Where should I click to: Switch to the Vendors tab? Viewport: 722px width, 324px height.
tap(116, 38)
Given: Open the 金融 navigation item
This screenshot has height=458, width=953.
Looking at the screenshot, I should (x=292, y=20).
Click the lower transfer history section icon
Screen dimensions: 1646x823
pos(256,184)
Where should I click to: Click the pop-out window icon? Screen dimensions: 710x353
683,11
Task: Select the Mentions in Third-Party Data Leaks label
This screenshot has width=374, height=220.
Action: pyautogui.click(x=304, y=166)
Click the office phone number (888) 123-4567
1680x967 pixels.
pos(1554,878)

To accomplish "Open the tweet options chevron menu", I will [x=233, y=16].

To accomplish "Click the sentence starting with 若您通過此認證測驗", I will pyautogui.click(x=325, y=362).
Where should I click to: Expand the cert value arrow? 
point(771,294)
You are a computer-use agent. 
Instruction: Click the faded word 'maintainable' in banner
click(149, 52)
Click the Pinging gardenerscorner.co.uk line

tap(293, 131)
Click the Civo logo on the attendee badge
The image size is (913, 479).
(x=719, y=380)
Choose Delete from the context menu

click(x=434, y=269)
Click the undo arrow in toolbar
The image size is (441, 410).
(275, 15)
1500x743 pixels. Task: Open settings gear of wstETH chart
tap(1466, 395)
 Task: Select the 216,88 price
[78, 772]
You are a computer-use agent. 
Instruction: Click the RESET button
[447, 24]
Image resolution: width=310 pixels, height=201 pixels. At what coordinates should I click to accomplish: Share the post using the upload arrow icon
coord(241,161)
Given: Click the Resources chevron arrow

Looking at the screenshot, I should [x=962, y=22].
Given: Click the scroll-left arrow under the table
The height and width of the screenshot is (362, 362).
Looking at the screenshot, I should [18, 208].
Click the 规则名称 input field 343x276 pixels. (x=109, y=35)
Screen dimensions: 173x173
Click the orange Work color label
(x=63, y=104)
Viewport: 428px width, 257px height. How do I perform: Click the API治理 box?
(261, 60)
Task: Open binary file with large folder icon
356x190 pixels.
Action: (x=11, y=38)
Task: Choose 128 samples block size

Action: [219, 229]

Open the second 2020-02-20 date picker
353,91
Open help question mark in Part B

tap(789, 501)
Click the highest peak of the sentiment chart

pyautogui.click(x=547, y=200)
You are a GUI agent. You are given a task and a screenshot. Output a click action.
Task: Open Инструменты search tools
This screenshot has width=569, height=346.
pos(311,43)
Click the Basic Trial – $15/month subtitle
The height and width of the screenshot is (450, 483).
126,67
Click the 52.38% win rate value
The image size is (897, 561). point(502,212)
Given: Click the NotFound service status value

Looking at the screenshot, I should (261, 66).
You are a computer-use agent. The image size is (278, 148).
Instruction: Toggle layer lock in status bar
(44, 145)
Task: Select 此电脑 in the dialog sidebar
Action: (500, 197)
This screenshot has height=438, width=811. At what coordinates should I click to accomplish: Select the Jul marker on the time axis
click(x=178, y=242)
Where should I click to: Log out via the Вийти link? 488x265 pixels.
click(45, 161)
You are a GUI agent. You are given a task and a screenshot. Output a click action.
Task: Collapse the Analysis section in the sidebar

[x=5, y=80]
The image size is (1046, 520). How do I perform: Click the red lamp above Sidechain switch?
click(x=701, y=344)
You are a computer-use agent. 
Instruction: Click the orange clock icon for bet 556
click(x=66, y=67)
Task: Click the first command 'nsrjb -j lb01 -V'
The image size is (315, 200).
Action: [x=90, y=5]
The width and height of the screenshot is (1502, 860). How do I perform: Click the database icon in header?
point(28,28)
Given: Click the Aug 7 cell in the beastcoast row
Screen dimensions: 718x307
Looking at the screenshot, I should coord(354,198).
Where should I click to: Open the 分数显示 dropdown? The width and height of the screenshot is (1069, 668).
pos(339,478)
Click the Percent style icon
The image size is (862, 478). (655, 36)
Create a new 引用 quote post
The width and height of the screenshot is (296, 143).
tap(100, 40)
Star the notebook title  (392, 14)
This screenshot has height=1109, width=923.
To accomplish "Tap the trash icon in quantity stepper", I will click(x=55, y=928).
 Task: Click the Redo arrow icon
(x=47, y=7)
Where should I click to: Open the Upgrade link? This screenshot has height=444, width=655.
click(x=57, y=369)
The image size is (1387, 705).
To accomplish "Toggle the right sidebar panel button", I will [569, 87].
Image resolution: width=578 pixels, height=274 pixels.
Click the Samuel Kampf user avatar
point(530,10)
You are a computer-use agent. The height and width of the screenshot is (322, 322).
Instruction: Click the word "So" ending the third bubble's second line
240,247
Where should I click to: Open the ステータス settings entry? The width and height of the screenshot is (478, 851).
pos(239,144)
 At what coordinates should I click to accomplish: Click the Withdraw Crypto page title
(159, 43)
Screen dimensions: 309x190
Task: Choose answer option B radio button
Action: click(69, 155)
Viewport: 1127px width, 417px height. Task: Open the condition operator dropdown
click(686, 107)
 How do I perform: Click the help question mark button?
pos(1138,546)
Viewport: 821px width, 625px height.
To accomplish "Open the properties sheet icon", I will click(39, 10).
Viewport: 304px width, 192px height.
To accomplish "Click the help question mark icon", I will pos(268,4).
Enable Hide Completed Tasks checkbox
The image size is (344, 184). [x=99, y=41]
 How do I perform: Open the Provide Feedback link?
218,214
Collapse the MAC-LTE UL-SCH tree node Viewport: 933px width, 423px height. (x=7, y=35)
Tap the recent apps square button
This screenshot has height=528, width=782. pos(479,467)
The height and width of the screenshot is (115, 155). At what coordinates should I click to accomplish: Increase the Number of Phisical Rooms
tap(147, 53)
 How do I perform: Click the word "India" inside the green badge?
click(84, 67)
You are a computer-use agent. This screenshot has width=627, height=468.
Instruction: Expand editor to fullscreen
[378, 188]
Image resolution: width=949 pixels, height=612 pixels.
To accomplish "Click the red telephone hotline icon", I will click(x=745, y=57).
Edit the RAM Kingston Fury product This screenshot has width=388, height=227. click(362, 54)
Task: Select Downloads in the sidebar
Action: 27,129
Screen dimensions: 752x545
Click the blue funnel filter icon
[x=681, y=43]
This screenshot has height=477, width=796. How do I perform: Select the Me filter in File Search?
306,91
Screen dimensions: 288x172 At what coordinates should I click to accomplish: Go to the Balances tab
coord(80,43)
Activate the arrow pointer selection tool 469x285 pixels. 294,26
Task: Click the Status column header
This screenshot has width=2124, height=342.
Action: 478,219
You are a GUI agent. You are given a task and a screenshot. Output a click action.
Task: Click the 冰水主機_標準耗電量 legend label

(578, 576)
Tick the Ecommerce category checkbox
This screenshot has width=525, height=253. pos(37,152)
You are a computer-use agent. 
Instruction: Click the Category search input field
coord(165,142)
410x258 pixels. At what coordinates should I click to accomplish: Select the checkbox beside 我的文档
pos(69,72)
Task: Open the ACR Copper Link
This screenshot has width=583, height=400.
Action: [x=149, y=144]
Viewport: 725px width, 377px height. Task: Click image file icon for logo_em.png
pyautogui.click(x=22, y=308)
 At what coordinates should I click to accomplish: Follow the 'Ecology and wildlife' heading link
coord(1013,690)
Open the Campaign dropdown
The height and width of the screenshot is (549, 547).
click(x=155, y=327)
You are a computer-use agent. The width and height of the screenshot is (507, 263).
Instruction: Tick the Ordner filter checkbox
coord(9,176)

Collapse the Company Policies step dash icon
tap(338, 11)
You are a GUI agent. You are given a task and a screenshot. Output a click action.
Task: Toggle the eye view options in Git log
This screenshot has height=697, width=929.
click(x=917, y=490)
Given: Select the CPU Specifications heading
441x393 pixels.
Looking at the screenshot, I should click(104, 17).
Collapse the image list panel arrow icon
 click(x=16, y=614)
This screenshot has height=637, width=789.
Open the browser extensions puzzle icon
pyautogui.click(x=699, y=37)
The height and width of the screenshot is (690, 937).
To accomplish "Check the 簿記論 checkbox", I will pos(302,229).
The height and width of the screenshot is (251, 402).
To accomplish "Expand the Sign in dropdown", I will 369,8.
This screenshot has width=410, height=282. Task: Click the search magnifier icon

WHAT TO PRODUCE
Please give again, word for word, only the lines from the one holding "Collapse the Company Policies step dash icon" through the end of the listing above.

OUTPUT OF THE EXERCISE
Collapse the Company Policies step dash icon
tap(338, 11)
You are a GUI agent. You are given a task and a screenshot. Output a click action.
Task: Toggle the eye view options in Git log
This screenshot has height=697, width=929.
click(x=917, y=490)
Given: Select the CPU Specifications heading
441x393 pixels.
Looking at the screenshot, I should click(104, 17).
Collapse the image list panel arrow icon
 click(x=16, y=614)
This screenshot has height=637, width=789.
Open the browser extensions puzzle icon
pyautogui.click(x=699, y=37)
The height and width of the screenshot is (690, 937).
To accomplish "Check the 簿記論 checkbox", I will pos(302,229).
The height and width of the screenshot is (251, 402).
To accomplish "Expand the Sign in dropdown", I will 369,8.
This screenshot has width=410, height=282. Task: Click the search magnifier icon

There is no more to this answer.